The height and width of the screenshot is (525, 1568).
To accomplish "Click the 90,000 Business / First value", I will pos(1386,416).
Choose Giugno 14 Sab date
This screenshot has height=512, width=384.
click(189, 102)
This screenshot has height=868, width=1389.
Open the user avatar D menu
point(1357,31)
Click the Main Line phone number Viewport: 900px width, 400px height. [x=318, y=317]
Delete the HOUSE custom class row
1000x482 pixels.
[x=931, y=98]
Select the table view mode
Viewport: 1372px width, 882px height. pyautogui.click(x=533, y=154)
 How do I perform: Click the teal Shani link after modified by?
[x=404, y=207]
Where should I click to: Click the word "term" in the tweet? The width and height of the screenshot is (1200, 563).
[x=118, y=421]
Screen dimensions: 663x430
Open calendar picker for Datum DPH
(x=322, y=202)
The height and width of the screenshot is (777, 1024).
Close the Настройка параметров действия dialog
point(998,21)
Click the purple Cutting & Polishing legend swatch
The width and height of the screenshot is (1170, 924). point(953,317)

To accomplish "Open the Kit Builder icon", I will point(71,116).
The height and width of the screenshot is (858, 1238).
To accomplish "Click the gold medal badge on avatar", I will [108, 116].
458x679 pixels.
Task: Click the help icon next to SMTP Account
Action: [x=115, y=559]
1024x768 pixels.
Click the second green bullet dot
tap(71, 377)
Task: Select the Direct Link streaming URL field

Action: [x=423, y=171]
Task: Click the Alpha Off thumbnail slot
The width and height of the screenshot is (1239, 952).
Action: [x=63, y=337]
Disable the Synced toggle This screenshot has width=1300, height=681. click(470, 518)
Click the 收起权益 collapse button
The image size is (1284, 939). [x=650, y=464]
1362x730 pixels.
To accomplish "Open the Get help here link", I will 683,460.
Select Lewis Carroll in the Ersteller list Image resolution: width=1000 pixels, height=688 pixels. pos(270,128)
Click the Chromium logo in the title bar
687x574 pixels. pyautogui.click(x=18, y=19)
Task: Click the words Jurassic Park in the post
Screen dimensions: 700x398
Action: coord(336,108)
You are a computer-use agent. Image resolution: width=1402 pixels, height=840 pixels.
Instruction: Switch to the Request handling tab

WHAT NEEDS TO BE DONE: Would you transcribe every entry exactly?

ANSWER TO THE EXERCISE:
The height and width of the screenshot is (525, 1568).
To accomplish "Click the 90,000 Business / First value", I will pos(1386,416).
Choose Giugno 14 Sab date
This screenshot has height=512, width=384.
click(189, 102)
This screenshot has height=868, width=1389.
Open the user avatar D menu
point(1357,31)
Click the Main Line phone number Viewport: 900px width, 400px height. [x=318, y=317]
Delete the HOUSE custom class row
1000x482 pixels.
[x=931, y=98]
Select the table view mode
Viewport: 1372px width, 882px height. pyautogui.click(x=533, y=154)
 How do I perform: Click the teal Shani link after modified by?
[x=404, y=207]
Where should I click to: Click the word "term" in the tweet? The width and height of the screenshot is (1200, 563).
[x=118, y=421]
Screen dimensions: 663x430
Open calendar picker for Datum DPH
(x=322, y=202)
The height and width of the screenshot is (777, 1024).
Close the Настройка параметров действия dialog
point(998,21)
Click the purple Cutting & Polishing legend swatch
The width and height of the screenshot is (1170, 924). point(953,317)

To accomplish "Open the Kit Builder icon", I will point(71,116).
The height and width of the screenshot is (858, 1238).
To accomplish "Click the gold medal badge on avatar", I will [108, 116].
458x679 pixels.
Task: Click the help icon next to SMTP Account
Action: [x=115, y=559]
1024x768 pixels.
Click the second green bullet dot
tap(71, 377)
Task: Select the Direct Link streaming URL field

Action: [x=423, y=171]
Task: Click the Alpha Off thumbnail slot
The width and height of the screenshot is (1239, 952).
Action: [x=63, y=337]
Disable the Synced toggle This screenshot has width=1300, height=681. click(470, 518)
Click the 收起权益 collapse button
The image size is (1284, 939). [x=650, y=464]
1362x730 pixels.
To accomplish "Open the Get help here link", I will 683,460.
Select Lewis Carroll in the Ersteller list Image resolution: width=1000 pixels, height=688 pixels. pos(270,128)
Click the Chromium logo in the title bar
687x574 pixels. pyautogui.click(x=18, y=19)
Task: Click the words Jurassic Park in the post
Screen dimensions: 700x398
Action: coord(336,108)
You are a computer-use agent. Image resolution: width=1402 pixels, height=840 pixels.
Instruction: Switch to the Request handling tab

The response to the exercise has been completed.